● EXTRACT
###
The narrative of crime thriller “Voice of Silence” will turn audiences' expectations upside down as the protagonists precariously ride a thin line between good and evil. In particular, the ending will leave the audience members with much to think about, and that’s also what actor Yoo Jae-myung wanted to achieve through his character Chang-bok.  
The film spotlights the usually inconspicuous Chang-bok and Tae-in—subcontractors employed by hit men to bury their victims. Although they may be defined as criminals, the characters themselves are just ordinary people who often show their empathic sides. When these mundane characters unintentionally become kidnappers in a twist of fate, the film takes a path to an ending that’s never been seen before in a Korean film.  
“Chang-bok is the one who leads the story,” Yoo said at an interview with the press at a cafe in Samcheong-dong in central Seoul on Tuesday. “Since Tae-in doesn’t talk, Chang-bok balances that out by talking excessively. I wanted Chang-bok to be portrayed as a cute, naïve—no, not naïve—but someone people would have most likely encountered before. It may be vague, but I wanted to portray plainness.
“Although they’re involved in a crime ring, they’re not bad people,” Yoo continued. “They just diligently do the work that’s given to them.”
Chang-bok (played by Yoo Jae-myung), left, and Tae-in (played by Yoo Ah-in) work as a pair to dispose of the bodies of victims that are killed by hit men. [ACEMAKER MOVIEWORKS]

Chang-bok (played by Yoo Jae-myung), left, and Tae-in (played by Yoo Ah-in) work as a pair to dispose of the bodies of victims that are killed by hit men. [ACEMAKER MOVIEWORKS]

Chang-bok and Tae-in move in a pair to fulfill each other’s deficiencies: Chang-bok does all the talking for Tae-in, and Tae-in sometimes helps Chang-bok since he walks with a limp.  
As one had to act without any dialogue while the other had pages after pages to memorize, the two actors had contrasting concerns for the film.  
“I had to practice a lot, and it’s difficult when you have so many lines to cover,” Yoo said. “But what Chang-bok says isn’t particularly important. [What he says to Tae-in] is similar to a parent’s nagging, like ‘why can’t you change that, why aren’t you doing as I told you to, you have to be thankful for what you have, you should be content with your life and make the best out of what’s given to you. They work together, eat ramyeon together and [basically] spend their days together. Chang-bok’s like a father, a neighbor, a brother to Tae-in.”
However, while Chang-bok meets a different fate than Tae-in, the actor thinks it was the perfect ending for his character.
###
● DATA BLOCK
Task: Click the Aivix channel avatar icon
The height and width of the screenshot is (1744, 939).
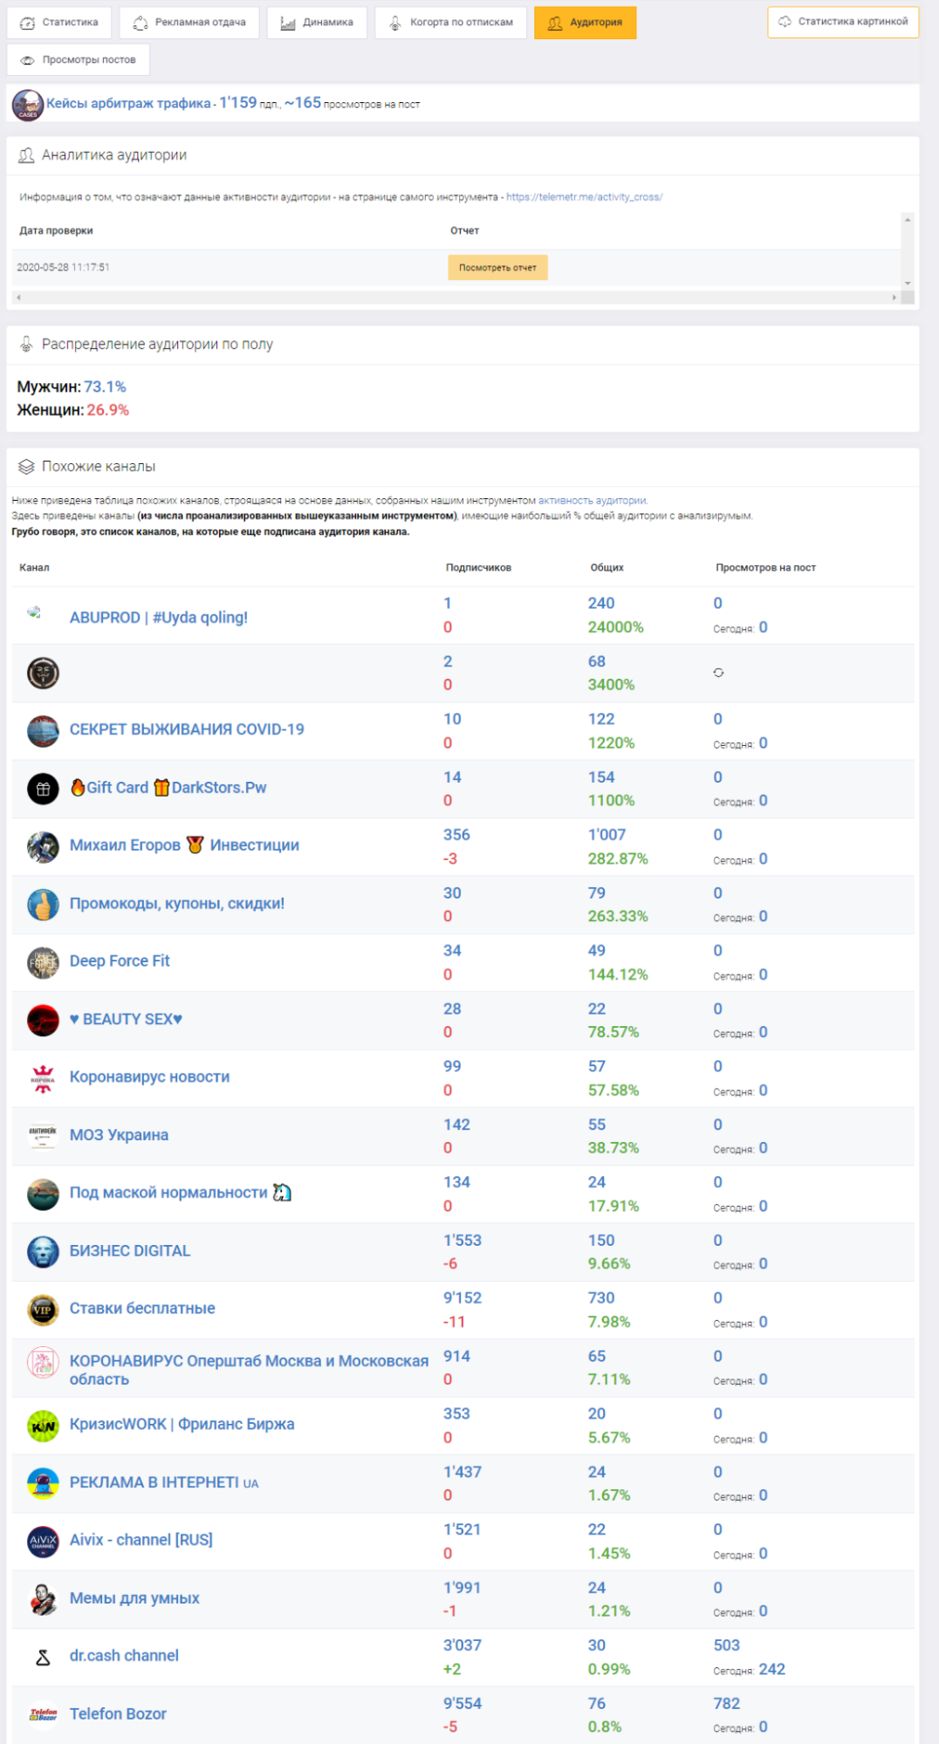Action: click(x=43, y=1541)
###
● TASK OBJECTIVE
Answer these questions from the article about "Voice of Silence":
1. Which actor plays Tae-in?
2. What job do Chang-bok and Tae-in do for hit men?
3. Where was Yoo Jae-myung interviewed by the press?

● RESULT BELOW
1. Yoo Ah-in
2. They bury, or dispose of, the bodies of people killed by hit men.
3. At a cafe in Samcheong-dong in central Seoul